Unit Operations: An Approach to Video Game Criticism. By Ian Bogost. MIT Press. $35.
More than half a century ago, the brilliant parodist of classical music, Anna Russell, noted that discussions of Wagner’s “Ring” cycle were frequently presented “by great experts for the edification of other great experts.”
One has somewhat the same feeling about Unit Operations, in which Ian Bogost – assistant professor of literature, communication, and culture at Georgia Institute of Technology – presents a learned, carefully argued study of the principles of video games and how they relate to the principles of literary theory…in language designed to be inaccessible to all but the cognoscenti.
Thus, he writes that “the relational meaning between the two games Pong and Tank, for example, as person-to-person combat simulators, aggression-release devices, or pub traffic generators, is materially bound to the common logical structure of the works themselves.” And he states, “’Ludology vs. Narratology’ may be a nice shorthand for the tension between rule-based systems and story-based systems… Ludology has been characterized by its coverage of the unique features of games, and narratology in the traditional sense of the word is the study of narratives across media, including oral and written language, gestures, and music.
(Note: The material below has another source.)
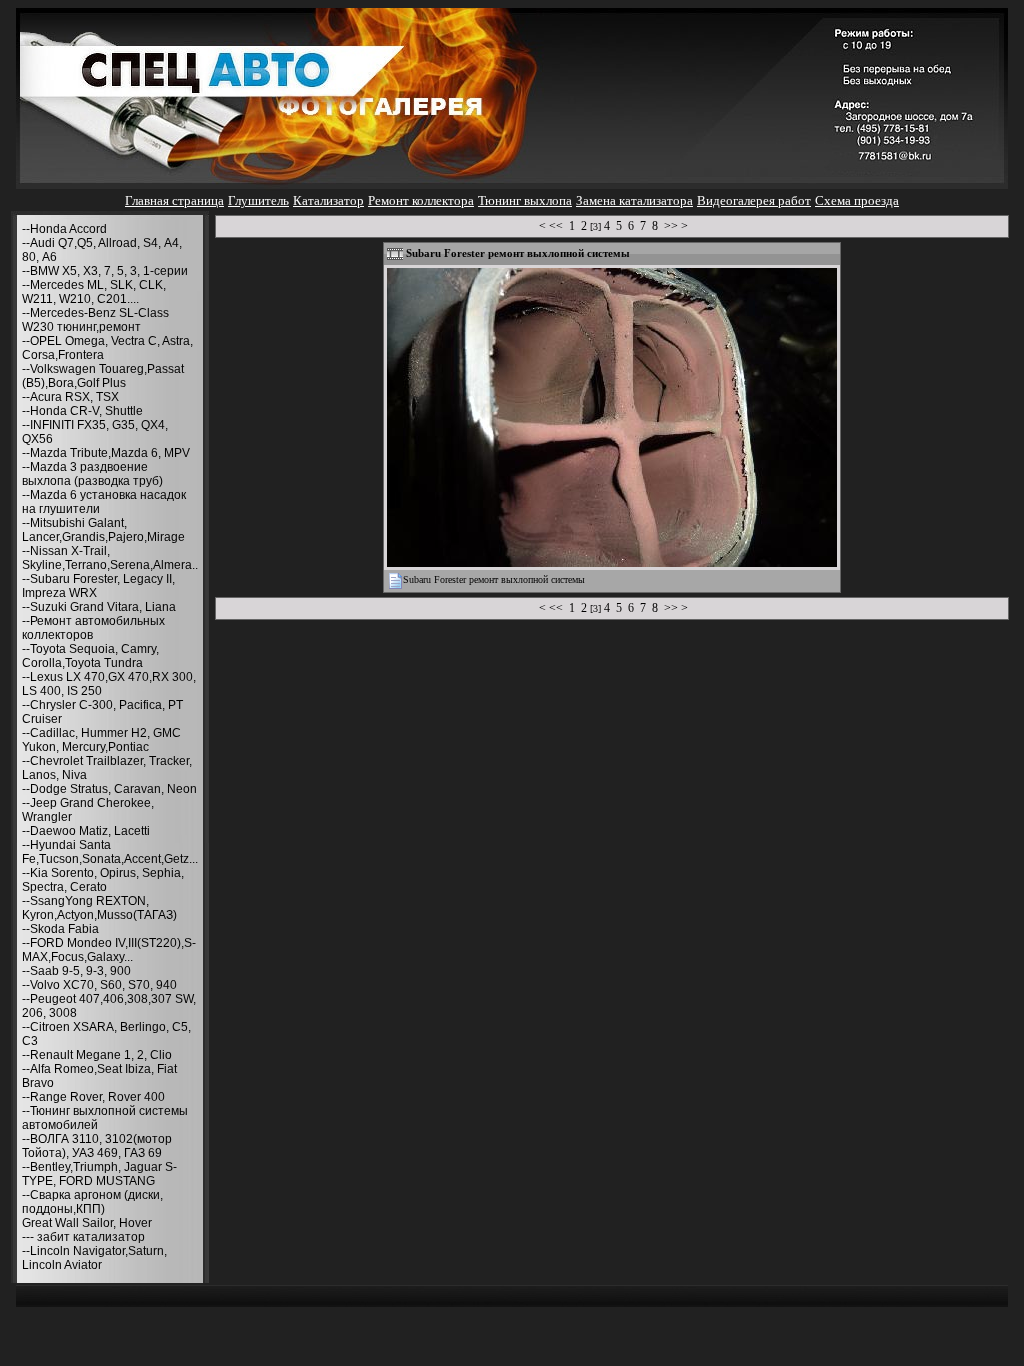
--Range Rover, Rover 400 (93, 1097)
Interestingly, this variety of narratology is much more similar to ludology than its detractors may acknowledge.”
Bogost’s entire book is written this way; it is clearly of the academy, by the academy and for the academy. And this is a bit of a shame, because the world of video games – and their relationship to other forms of entertainment and learning in the modern world – cries out for criticism that can bring the abstruse language of computers and the equally abstruse language of literary criticism into the same arena, and preferably down to earth. Bogost has no interest in doing this. He does, however, have an interesting central idea: any medium, he says, consists of interlocking units of meaning, and in this sense all media have analogous construction and all can be discussed using analogous terminology.
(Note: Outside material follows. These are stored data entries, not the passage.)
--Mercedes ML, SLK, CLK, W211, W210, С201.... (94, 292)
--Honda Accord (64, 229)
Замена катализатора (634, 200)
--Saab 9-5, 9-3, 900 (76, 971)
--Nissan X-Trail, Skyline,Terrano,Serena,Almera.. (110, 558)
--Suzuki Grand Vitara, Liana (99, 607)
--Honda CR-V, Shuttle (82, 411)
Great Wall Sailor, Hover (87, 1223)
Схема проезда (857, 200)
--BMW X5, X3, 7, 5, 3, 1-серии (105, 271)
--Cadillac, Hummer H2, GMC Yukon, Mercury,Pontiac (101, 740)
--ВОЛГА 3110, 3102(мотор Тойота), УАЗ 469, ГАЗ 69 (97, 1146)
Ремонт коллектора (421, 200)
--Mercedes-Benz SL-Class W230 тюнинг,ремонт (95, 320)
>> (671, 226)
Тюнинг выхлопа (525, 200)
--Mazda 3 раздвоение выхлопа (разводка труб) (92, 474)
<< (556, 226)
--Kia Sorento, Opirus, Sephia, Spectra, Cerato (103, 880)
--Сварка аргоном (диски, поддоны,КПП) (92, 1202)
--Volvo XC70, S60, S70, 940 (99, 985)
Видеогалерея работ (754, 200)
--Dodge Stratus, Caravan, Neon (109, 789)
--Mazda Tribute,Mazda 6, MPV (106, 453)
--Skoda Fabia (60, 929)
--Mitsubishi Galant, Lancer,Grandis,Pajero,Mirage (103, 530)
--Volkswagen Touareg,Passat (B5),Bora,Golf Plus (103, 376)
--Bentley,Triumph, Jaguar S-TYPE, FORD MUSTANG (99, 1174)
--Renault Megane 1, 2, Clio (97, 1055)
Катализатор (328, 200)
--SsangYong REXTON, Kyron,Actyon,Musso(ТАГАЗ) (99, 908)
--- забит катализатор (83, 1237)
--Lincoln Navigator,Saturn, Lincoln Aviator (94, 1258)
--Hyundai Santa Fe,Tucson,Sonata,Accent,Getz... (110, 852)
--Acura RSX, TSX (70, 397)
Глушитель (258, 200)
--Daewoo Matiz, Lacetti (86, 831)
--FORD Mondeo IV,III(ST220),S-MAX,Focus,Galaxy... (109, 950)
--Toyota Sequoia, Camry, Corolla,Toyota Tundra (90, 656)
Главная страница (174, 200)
This is intriguing, but Bogost does not pursue the thought into the everyday realm, where he appears not to be comfortable. His highly technical analyses of everything from the philosophies of Plato and McLuhan to the early games Pong and Half-Life to the more recent Grand Theft Auto series to Joyce’s Ulysses are undermined rather than elucidated by his consistent choice of language whose meaning can be extricated only with difficulty: “The truly componentized, unit-operational game engines of modern games only further accentuate this merger of functionalism and materialism.” Bogost is far from unique in his preference for academic style over writing that communicates more clearly: his concern lies at a theoretical level where he seeks to win over other theorists, not everyday readers. But as video games become even more prevalent in everyday life, it will become that much more important to develop a critical theory encompassing them and other forms of communication-cum-entertainment (such as books and films) in language that clarifies rather than obfuscates. Bogost’s thinking is far clearer than his expression.